Hmm. Wonder what happened to that two or three week thing?

Called the new office and they said the old place had faxed the records over earlier in the day. Why they thought it would take so long is beyond me. SO, time to set up an appointment with one of their guys. "Who did you want to see?"

I had no idea--I was going for convenience, so it was hard to say what sort of person I wanted--"Uh, I don't--well, I guess whoever is taking patients and can see me immediately."

Again, quite confidence inspiring. She fixed me up with some guy whose name made me think of the old movie title Prisoner of Zenda, and told me to be there today at 2:00. Should be very interesting. I told Reba I had a new doc, and how I had been flummoxed by not knowing who I wanted.

She said I should have asked who had the skinniest fingers.

I sure wish I'd thought of that.

OKAY--the copier's finished, so it's time for some HOT ENVELOPE STUFFING ACTION!

Be back in a bit.

Posted by Terry Oglesby at July 21, 2005 07:49 AM
Comments

One pill...makes you larger...
and
one pill... makes you small

Posted by: skinnydan at July 21, 2005 09:49 AM

I WISH one of them would make me small!

Posted by: Terry Oglesby at July 21, 2005 10:10 AM

Johnny Carson said never go to a doctor who could palm a basketball. Please report back if you are able.
BTW Mr. SkinnyDan do you permission from the 60’s police to make White Rabbit references? You are much too young my boy.

Posted by: jim at July 21, 2005 10:44 AM

Was that a Steve Martin line back in the 70's: Let's get small!

(Careful about asking to make something small - it could turn out to be something that you don't necessarily want small or shrunken. If you know what I mean. Wink, wink, nudge nudge.)

Posted by: MarcV at July 21, 2005 10:56 AM

Well North Carolina and New York ahve been heard from-- what about the rest of you folks.
Hi Marc

Posted by: jim at July 21, 2005 11:05 AM

Jim, I thought the Police were more of an '80s phenom. And no, I cannot palm a basketball. I just hope the guy isn't like Jack Elam's character, Doctor Nikolas Van Helsing, in Cannonball Run.

And Marc, all I can say is LOOK! A BADGER!

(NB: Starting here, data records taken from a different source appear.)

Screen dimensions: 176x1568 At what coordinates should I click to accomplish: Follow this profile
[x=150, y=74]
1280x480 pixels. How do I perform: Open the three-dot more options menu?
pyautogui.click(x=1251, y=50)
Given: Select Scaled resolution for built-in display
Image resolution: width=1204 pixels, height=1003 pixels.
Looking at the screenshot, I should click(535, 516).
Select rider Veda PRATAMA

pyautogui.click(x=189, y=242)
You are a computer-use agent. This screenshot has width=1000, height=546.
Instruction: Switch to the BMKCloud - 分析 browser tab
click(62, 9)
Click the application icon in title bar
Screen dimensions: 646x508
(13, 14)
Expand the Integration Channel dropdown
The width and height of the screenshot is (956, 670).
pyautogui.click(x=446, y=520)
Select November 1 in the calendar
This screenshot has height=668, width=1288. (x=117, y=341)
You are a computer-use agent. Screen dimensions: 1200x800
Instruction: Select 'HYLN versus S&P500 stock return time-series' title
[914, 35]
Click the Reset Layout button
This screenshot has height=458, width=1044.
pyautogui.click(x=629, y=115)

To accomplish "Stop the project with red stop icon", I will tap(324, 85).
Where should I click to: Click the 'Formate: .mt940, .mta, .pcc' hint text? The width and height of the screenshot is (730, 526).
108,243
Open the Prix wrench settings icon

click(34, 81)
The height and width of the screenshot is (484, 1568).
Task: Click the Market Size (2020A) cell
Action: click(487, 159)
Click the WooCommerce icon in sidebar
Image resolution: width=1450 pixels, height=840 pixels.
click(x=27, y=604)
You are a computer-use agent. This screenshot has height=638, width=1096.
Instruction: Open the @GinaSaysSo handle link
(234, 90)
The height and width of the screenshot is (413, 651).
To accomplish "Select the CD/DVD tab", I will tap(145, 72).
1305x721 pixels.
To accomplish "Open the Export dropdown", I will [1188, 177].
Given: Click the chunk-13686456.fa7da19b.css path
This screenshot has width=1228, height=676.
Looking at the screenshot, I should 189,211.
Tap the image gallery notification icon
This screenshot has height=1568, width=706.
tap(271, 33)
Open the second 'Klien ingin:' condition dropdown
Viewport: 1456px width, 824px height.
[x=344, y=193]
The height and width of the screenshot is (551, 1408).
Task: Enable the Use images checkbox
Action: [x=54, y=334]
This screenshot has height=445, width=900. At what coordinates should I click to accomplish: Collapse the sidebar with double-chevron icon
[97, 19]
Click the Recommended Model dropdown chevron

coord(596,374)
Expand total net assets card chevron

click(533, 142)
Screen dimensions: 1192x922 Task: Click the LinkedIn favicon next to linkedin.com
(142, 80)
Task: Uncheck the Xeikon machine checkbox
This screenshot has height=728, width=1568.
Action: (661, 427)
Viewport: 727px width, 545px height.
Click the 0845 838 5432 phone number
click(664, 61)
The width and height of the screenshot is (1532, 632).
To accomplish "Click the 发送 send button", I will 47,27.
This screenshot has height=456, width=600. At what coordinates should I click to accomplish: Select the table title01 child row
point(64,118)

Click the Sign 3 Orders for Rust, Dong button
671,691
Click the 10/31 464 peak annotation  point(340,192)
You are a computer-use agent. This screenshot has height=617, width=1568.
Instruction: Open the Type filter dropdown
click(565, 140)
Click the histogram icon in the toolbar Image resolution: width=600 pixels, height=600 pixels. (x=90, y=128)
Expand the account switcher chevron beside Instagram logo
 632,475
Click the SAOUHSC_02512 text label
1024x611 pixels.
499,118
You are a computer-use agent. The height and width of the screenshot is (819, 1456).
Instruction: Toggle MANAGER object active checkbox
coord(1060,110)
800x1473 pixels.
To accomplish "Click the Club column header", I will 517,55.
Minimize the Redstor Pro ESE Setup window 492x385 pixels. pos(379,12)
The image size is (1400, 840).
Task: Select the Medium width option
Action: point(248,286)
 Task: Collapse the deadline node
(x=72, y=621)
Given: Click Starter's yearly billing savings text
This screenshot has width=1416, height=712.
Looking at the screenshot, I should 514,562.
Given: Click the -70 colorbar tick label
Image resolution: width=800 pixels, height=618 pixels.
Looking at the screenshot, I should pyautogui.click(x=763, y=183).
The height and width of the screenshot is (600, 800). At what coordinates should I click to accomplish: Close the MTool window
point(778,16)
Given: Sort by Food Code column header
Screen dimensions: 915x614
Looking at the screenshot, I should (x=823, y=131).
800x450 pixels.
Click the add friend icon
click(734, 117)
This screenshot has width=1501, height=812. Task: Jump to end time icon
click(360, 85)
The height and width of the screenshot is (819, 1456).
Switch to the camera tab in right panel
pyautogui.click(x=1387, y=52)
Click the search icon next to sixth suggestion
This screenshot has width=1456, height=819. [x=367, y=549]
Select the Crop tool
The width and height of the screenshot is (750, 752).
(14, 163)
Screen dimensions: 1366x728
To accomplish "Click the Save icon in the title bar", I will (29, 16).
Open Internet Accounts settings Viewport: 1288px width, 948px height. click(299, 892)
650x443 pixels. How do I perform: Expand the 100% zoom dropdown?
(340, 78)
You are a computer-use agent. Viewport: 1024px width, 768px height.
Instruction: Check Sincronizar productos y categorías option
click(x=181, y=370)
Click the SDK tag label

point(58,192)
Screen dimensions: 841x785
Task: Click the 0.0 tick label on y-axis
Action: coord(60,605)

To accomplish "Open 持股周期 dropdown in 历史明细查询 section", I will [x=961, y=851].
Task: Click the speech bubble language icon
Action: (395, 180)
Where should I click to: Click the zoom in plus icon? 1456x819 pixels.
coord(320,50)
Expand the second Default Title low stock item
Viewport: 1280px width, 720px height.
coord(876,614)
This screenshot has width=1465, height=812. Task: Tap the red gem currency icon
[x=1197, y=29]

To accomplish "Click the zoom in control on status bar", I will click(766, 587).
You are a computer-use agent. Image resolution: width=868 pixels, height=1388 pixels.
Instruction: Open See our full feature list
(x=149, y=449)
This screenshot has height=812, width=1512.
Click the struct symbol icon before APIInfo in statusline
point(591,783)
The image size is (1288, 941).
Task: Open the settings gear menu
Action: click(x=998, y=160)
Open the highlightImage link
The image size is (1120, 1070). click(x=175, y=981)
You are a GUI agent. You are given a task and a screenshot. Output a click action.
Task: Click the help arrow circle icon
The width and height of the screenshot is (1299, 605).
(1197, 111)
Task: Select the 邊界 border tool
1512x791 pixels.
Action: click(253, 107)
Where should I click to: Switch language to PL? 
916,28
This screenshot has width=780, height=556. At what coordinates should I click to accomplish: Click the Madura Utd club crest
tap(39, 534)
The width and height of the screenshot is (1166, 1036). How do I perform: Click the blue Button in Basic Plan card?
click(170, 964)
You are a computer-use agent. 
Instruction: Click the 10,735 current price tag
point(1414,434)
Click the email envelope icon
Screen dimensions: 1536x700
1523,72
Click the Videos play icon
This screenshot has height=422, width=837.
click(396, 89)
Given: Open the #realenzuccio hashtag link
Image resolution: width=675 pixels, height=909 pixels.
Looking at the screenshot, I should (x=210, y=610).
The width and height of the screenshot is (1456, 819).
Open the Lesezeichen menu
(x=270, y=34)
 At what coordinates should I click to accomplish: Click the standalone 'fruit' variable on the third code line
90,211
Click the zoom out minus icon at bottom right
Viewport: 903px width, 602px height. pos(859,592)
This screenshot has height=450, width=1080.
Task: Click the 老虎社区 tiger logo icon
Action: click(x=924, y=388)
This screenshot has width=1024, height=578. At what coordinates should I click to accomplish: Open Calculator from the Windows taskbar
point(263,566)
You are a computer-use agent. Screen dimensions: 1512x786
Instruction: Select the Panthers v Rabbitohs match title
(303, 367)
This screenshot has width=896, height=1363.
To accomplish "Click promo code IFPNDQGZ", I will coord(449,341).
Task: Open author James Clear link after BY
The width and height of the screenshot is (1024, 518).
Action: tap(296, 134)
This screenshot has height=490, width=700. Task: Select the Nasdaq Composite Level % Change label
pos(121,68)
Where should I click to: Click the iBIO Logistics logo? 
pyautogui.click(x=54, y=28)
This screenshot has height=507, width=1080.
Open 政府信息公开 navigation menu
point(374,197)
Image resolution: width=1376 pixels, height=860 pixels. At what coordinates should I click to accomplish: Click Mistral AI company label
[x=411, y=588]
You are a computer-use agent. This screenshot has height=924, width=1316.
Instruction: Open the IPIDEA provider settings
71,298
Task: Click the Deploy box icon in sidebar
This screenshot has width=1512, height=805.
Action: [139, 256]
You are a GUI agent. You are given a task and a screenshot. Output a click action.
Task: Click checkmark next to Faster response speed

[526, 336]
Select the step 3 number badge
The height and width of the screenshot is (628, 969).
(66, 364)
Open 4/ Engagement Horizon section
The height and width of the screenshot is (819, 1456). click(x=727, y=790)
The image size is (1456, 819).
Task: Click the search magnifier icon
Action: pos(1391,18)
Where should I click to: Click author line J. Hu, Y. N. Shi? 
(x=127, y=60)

Posted by: Terry Oglesby at July 21, 2005 11:29 AM

Happily, the 60's police are now in the midst of a wicked acid flashback. Their memory is starting to go as they hit middle age, and they can't remember if they're trying to arrest me or buy another jar of metamucil.

Mind you, I was actually brought up on Fats Waller and 20s novelty tunes (I Faw Down Go Boom among them) so if anything I'm way ahead of where I ought to be.

Posted by: skinnydan at July 21, 2005 01:38 PM

Oooooh--can I wear your raccoon coat!?